What the task asks: Pull out each line of the listing below that contains the word "Where". Case counts, so match uppercase and lowercase letters precisely.

Input:

## BEGIN

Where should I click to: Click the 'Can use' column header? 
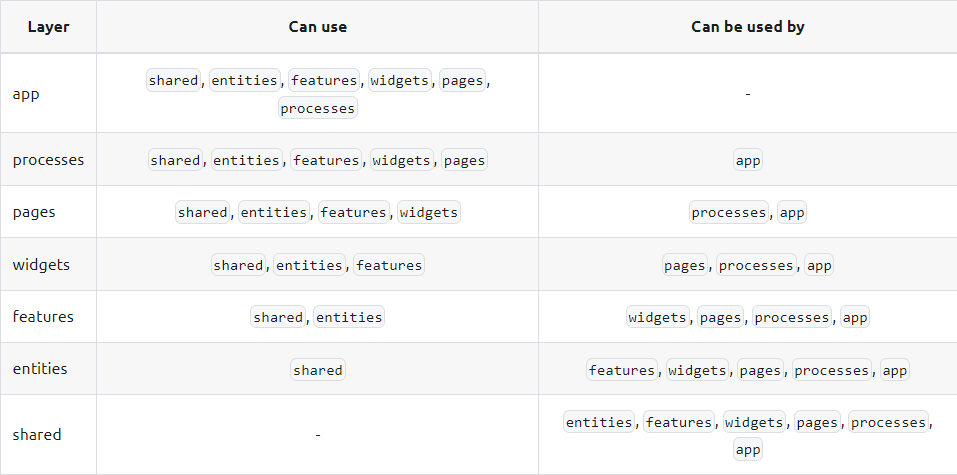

## END
## BEGIN

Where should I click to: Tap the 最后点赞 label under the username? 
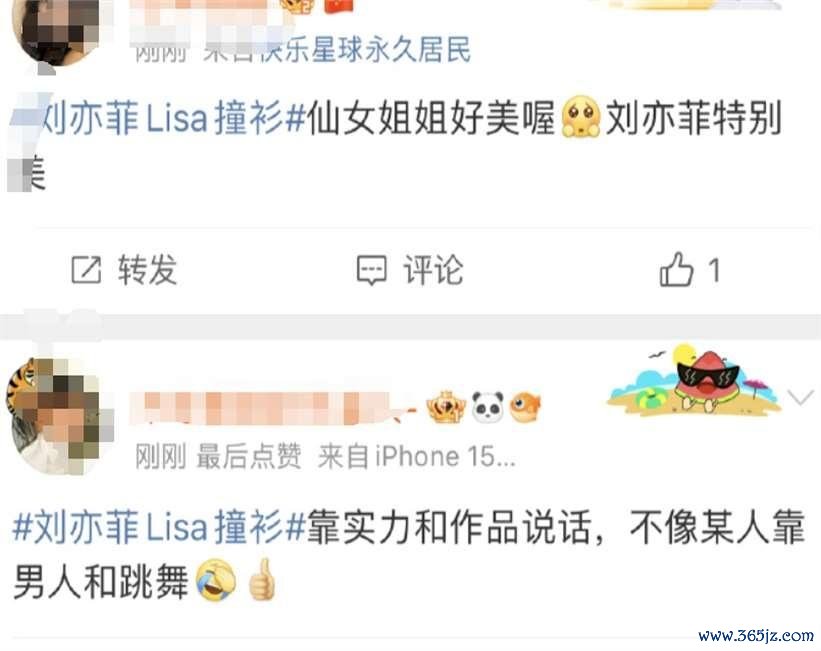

## END
## BEGIN

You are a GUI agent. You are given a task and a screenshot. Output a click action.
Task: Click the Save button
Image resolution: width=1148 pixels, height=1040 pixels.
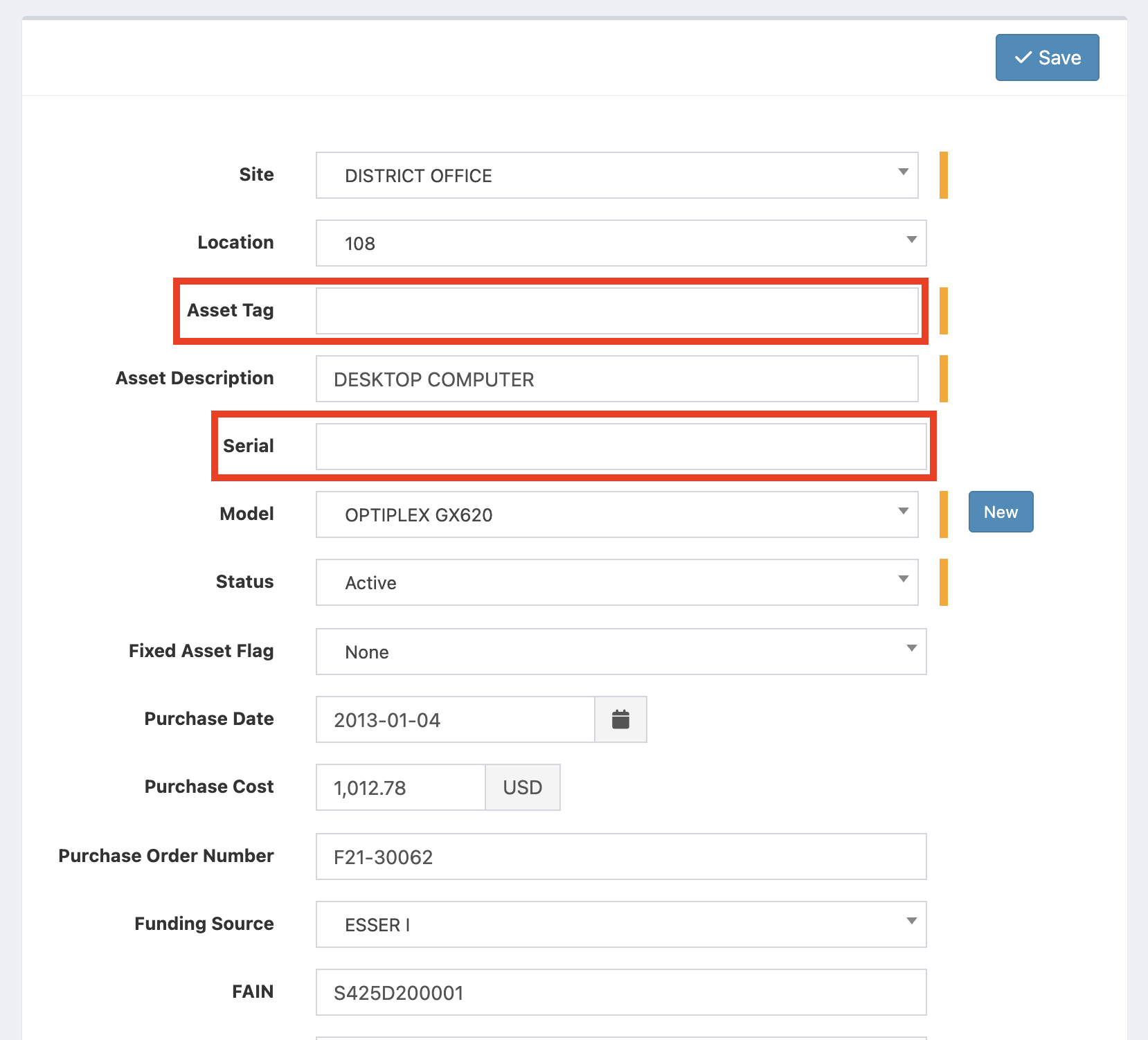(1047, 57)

## END

Task answer:
Where should I click to: Click the 'Can use' column header? 
Where should I click to: Tap the 最后点赞 label under the username? 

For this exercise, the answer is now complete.